--- PROVIDED TEXT ---
=== Begin Enclosure ===
Not a single day goes by I hear and talk about the strategies to cope with the expectations of the present and the concept of time. In an effort to be present at the moment, we surround ourselves with the socially induced prescriptions of self-care techniques such as yoga, meditation, and herbal and natural remedies to reduce stress or medical prescriptions, which enables us to basically function. We face with the force of the expectancy of efficiency and speed in replying e-mails, preparing course materials, keeping up with our research and courses. And there is the rest of our life as well… While we are required to navigate between the actuality of our past knowledge and potentiality of the knowledge waiting to be grasped by us in the future, the present imposes its own priorities on us. As we move on to one black screen to another, we juggle with images, models, texts, applications, websites, to do lists, calendars, taking notes, and etc. How well are we wired to juggle? What do we do in the gap between focusing and multi-tasking?
In his article Is Google Making Us Stupid Carr discusses the impact of the NET as a universal medium, which has been shaping our lives. Carr argues that while the NET is subsuming different mediums, it re-creates them in its own image, allowing multiple distracting elements to scatter and diffuse our attention. Furthermore, the good old media seems to be forced to comply with the thresholds set by the new media. Before this radical change, Carr refers to a scene from 2001: A Space Odyssey by Stanley Kubrick to address the contradiction embedded in the way efficiency shapes our lives in somewhere between human and machine. As the line between the human and the machine is blurring, should we be concerned about our intelligence as Carr underlined?
Farman problematizes the way we interact with the black screens and argues that the anxiety triggered by the effect of disconnection with the “real world” is not a new phenomenon. Referring to Plato’s denunciation on writing, which causes an interruption in the “meaningful presence that comes from face-to-face interactions.” Is the effect, which digital media creates, similar to that of writing? Or is it just a naïve reaction to a new and mesmerizing gadget such as a kaleidoscope?
Reviewing the responses to Carr’s article, I realize the diversity of opinions concerning our relationship with the digital world. Thompson presents an optimistic perspective focusing on the benefits of collaboration between the human and the machines. Addressing the monumental chess game between Kasparov and the computer Deep Blue, he argues that the result of this game paved the way for a new form of intelligence in the making, rather than the beginning of a dystopic future.
=== End Enclosure ===
--- DATASET EXTRACT ---
=== Begin Enclosure ===
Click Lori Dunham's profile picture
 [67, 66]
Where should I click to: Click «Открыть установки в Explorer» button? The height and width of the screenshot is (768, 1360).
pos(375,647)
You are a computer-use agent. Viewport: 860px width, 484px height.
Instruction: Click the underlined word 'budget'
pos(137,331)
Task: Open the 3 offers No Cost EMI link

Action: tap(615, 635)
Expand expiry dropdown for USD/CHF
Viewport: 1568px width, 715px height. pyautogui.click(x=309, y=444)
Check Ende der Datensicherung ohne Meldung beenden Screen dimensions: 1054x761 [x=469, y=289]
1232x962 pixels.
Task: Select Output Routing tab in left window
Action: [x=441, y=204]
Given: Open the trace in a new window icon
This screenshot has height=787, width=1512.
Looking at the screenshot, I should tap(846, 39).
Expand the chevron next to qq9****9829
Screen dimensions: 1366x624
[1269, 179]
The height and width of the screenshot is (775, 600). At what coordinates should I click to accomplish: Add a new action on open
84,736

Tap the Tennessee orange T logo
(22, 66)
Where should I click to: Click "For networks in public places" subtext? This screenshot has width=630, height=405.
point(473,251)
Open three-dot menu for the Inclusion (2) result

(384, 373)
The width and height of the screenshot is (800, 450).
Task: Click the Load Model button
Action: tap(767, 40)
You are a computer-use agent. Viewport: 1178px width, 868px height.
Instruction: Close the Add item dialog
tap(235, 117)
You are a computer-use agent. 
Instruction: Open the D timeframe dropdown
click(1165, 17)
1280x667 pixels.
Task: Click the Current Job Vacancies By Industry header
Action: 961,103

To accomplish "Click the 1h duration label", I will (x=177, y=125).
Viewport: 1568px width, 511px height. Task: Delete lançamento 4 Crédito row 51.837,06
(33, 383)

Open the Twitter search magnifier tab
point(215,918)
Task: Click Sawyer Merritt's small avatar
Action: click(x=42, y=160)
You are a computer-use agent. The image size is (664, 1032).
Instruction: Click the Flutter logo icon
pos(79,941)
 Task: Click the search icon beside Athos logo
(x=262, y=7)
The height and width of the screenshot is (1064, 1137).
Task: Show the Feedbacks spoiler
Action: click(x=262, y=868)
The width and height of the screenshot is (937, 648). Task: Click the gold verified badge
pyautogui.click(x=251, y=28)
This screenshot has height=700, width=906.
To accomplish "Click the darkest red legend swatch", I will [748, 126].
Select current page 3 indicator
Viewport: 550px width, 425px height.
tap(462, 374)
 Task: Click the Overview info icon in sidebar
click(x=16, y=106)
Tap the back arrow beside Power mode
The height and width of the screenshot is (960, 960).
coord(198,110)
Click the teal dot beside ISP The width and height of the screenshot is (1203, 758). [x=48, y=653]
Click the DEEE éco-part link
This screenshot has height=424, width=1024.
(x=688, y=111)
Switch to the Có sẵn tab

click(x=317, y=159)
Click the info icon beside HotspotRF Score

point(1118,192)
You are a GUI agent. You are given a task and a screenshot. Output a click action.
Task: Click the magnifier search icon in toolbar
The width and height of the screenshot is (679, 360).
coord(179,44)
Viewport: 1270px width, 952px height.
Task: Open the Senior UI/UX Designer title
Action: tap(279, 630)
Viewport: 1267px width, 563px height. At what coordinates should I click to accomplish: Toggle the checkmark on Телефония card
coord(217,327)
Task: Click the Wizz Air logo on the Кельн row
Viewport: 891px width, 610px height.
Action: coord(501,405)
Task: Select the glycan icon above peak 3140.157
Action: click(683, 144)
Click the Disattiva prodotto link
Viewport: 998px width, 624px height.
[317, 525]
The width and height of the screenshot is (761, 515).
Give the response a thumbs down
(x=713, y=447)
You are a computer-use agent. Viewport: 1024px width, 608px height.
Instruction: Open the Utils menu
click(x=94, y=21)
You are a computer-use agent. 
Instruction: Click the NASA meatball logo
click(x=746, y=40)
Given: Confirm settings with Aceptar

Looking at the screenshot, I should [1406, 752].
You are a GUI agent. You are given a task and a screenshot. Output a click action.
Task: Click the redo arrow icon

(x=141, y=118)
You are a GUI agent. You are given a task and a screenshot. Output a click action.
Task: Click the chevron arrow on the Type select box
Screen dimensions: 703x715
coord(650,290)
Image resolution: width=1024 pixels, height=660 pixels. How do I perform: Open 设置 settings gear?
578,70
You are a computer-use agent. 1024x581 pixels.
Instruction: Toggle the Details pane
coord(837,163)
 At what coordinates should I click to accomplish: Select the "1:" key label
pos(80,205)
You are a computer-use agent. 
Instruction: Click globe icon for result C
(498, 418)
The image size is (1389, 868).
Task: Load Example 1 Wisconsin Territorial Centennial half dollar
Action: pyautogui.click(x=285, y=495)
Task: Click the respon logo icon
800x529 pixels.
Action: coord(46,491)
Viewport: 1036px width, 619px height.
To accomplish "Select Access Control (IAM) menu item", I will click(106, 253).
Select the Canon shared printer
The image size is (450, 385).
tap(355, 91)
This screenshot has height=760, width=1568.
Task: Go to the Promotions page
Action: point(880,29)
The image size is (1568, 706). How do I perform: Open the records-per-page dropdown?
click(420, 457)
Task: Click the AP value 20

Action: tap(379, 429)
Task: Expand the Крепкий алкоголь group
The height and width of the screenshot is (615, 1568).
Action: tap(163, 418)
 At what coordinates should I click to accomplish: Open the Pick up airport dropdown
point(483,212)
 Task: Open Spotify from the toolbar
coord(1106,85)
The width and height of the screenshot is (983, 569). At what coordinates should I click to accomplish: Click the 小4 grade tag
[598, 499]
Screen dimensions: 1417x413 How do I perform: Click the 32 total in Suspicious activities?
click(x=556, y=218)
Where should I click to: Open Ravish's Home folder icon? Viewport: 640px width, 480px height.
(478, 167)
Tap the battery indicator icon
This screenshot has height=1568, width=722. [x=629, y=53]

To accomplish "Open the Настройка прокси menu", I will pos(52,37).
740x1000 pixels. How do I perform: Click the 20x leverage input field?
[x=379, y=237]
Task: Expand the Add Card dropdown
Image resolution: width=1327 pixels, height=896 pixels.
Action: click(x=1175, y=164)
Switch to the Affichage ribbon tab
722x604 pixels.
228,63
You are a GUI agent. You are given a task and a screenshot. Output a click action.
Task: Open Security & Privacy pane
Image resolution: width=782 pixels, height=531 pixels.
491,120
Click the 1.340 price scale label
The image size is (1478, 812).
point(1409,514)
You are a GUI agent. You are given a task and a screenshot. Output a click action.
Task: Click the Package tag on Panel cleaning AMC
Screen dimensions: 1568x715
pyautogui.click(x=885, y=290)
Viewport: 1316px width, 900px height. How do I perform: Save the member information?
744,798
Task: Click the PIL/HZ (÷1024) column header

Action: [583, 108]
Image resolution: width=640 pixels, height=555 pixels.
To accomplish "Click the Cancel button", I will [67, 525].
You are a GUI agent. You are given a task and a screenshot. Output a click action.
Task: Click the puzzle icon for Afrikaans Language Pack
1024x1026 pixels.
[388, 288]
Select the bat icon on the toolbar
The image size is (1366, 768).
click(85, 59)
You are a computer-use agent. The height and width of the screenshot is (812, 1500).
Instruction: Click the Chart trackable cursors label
=== End Enclosure ===
--- TASKS TO CARRY OUT ---
A – Reproduce the passage of the essay on digital distraction between "In his article" and "as Carr underlined?", inclusive, word for word.
B – Pick up the essay on digital distraction after its final sentence and carry it forward.

--- RESPONSES TO THE EXERCISE ---
A –
In his article Is Google Making Us Stupid Carr discusses the impact of the NET as a universal medium, which has been shaping our lives. Carr argues that while the NET is subsuming different mediums, it re-creates them in its own image, allowing multiple distracting elements to scatter and diffuse our attention. Furthermore, the good old media seems to be forced to comply with the thresholds set by the new media. Before this radical change, Carr refers to a scene from 2001: A Space Odyssey by Stanley Kubrick to address the contradiction embedded in the way efficiency shapes our lives in somewhere between human and machine. As the line between the human and the machine is blurring, should we be concerned about our intelligence as Carr underlined?

B –
I agree that we need to come up with new ways to talk about the digital world and breaking the monopoly of the companies, which are shaping the aesthetics and the politics of this new social realm. Furthermore, in order to access to this new territory, we not only rely on economic means but also our social and cultural capital, which enables to create strategies to experience the benedictions and the maleficence of the new world.
Digital media users across many oceans back and forth countless times every day. What have we been doing before sailing in the ocean? We taught ourselves how to swim, we built canoes, boats, sailboats, ships, catamarans to travel from one territory of thought to another. As we explore the ways to reach the open seas to grab our surfboards to enjoy gliding on bigger waves. As we reached the oceans, we started building better equipped and faster ships to map this limitless world, which made up of imaginary units.
I believe what we deal with is not the questions concerning digital media or how we adapt to this change or whether it is bad or not. I believe the real issue is the pervasiveness of the idea of what we may become within this new realm. Remembering not to forget the historical link between discovery, territory, and domination, I suggest that our desires should not be fixed on being the captain of a grandiose ship. We should allow ourselves to enjoy watching the ocean, to have the joy of swimming, to experience the serenity of spending the whole afternoon in an old boat anchored in the middle of a beautiful lake. I found these moments to be the mediums, which we can create to fill the affective gap between the necessity to pay attention and to multi-task.
 Carr, N. 2017. Is Google making us stupid?
 Farman, J. 2017. The myth of the disconnected life.
 Thompson, C. 2013. Smarter than you think. New York: The Penguin Press.